After 7 1/2 years, the job I loved and poured myself into with every fiber of my being, is now gone. In a split second, after an emotional phone call from my boss, I experienced that verb tense thing I hate. I work in non-profit ministry. Correction, I worked and I was blessed to be around people I treasured. When donations went down to an all-time low, a difficult decision was made and I, along with several other co-workers were laid off. It happened that fast. I harbor no hard feelings (at least at this point) with the decision. It’s just that I’m trying to get used to this new way of defining myself. Who am I now?
There have been countless times when I have wanted to quit and I have dreamed of this day. When I have been overwhelmed by annoying students or heavily burdened by a teenager’s story. When a high school girl is picking her nose and eating it! the entire time we are speaking, um, yeah, I want to quit! When a skinny, pale-skinned teenager is bent on interjecting a sarcastic answer every time I speak, you bet, I want to hand in my notice! But then, there are times when a student is crying and her tears have soaked through my shirt, that I praise the Lord because I am there to encourage and love. Or the kids who write to me afterward and say we have changed their lives. Nothing can beat those moments. My job, working with teens and meeting so many in the midst of regretful choices and pain, has been exhausting on every level. Y’all, I have seen and heard more things than I ever imagined and most of it wasn’t pretty. But it was my mission field (in addition to my own OS and DH, that is).
But it’s that verb thing that is haunting. I found myself trying to figure out what verb to use today. I was talking about my boss, was he now “my former boss?” It seriously stings just to type those words.
This is coupled with the fact that we are driving out of state for a funeral. On Sunday, my husband called to see how Uncle Bill was doing. We all knew he was seriously ill and would not survive much longer. When Aunt Emmy answered the phone, she told us his grave condition would soon end. We talked about Uncle Bill as we drove to the farmer’s market and then, about an hour later, when we were at home, Aunt Emmy called. Uncle Bill was gone.
I began unloading the bounty from the farmer’s market and realized, crud, here goes that stupid verb tense change thing again.
Uncle Bill was a heck of a guy. He was into everything. An avid Boy Scout leader, a researcher, very active in his church, he was a microbiology professor at Bowling Green University, he was a husband of 56 years and a father of four. And he was quirky. Like you’ll never meet another Uncle Bill. They broke the mold, as people would say. For example, he and Aunt Emmy were fascinated with Civil War medicine and attended conventions and seminars about it. Did you even know there were Civil War medicine conventions?? On their way to these conventions, they would stop by and visit. It’s there that I got to meet and love good ‘ole Uncle Bill.

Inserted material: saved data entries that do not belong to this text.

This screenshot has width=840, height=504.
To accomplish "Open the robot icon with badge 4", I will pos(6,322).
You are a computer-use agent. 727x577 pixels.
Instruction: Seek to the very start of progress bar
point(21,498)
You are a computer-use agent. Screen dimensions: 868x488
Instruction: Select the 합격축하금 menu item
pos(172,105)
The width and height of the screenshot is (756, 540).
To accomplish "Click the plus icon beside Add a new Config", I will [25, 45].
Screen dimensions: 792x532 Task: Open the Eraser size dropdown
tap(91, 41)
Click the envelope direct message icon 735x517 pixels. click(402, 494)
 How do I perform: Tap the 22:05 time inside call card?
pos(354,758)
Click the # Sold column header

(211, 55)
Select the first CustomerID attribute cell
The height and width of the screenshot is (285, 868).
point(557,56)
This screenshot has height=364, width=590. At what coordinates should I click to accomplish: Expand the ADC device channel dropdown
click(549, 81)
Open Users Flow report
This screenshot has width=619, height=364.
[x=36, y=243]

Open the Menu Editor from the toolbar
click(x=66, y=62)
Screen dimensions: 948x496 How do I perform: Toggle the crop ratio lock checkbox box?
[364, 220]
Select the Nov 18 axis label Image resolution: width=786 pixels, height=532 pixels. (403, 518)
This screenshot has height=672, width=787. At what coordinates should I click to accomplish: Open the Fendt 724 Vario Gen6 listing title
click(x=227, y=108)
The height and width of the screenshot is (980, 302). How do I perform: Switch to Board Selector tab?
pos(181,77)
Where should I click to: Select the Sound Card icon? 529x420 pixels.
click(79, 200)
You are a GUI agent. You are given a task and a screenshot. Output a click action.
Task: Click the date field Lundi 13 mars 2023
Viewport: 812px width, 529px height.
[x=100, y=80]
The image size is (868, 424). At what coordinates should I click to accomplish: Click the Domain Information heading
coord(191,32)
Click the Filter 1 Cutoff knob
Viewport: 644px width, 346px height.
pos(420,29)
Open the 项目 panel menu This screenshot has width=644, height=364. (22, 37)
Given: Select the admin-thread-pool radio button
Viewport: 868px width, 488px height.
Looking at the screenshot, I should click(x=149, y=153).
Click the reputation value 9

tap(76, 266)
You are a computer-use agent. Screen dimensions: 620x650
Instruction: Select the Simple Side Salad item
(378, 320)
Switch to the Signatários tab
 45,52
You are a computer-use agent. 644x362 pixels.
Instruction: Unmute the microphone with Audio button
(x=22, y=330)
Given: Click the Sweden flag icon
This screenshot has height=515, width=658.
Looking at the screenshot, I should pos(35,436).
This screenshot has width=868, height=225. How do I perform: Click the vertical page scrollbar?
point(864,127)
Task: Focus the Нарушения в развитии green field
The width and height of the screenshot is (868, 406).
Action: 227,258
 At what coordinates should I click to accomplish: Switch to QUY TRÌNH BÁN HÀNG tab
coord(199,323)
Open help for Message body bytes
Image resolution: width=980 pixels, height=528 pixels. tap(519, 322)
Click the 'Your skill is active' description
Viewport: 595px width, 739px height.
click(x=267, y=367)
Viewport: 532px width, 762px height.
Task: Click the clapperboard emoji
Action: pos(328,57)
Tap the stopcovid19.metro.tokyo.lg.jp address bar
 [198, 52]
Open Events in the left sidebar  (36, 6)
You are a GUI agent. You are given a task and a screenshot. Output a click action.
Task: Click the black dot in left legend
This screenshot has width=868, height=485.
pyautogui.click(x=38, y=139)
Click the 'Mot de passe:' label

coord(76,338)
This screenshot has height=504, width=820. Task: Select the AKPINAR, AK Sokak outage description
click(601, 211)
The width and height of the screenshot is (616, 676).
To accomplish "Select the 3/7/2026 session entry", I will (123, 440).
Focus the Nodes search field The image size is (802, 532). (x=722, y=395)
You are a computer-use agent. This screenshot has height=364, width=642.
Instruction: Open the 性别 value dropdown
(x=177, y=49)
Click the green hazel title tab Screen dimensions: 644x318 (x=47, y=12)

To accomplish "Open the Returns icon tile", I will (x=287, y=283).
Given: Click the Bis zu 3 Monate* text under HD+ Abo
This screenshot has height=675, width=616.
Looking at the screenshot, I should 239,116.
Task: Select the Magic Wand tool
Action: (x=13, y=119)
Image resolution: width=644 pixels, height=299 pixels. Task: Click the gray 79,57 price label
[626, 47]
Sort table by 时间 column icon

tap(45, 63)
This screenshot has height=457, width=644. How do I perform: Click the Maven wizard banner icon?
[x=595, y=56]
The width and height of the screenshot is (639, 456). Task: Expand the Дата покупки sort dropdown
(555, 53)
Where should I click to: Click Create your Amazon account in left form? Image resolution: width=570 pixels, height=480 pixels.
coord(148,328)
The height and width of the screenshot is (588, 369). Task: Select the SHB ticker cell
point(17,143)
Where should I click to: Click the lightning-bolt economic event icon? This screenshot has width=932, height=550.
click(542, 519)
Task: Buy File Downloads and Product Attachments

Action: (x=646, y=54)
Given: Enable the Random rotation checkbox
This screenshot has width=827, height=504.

When Mark’s mom (Uncle Bill’s sister) died about 15 years ago, I gave the tearful eulogy. As I recall, he was the first person to come up to me afterward and give me a hug. I will never forget his kindness.
So in the span of 48 hours, I have reasons to weep over loss and verb tense change. We are on our way to Ohio for the services. I have Kleenex, family, memories and my Jesus to see my through.